» **What the task requires**
Reproduce the records in full. Alter nothing.
______________________________
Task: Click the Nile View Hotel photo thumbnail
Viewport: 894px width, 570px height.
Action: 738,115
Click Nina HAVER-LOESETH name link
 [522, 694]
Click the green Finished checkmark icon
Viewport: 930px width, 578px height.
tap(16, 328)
______________________________
» **Task result**
Task: Click the Nile View Hotel photo thumbnail
Viewport: 894px width, 570px height.
Action: 738,115
Click Nina HAVER-LOESETH name link
 [522, 694]
Click the green Finished checkmark icon
Viewport: 930px width, 578px height.
tap(16, 328)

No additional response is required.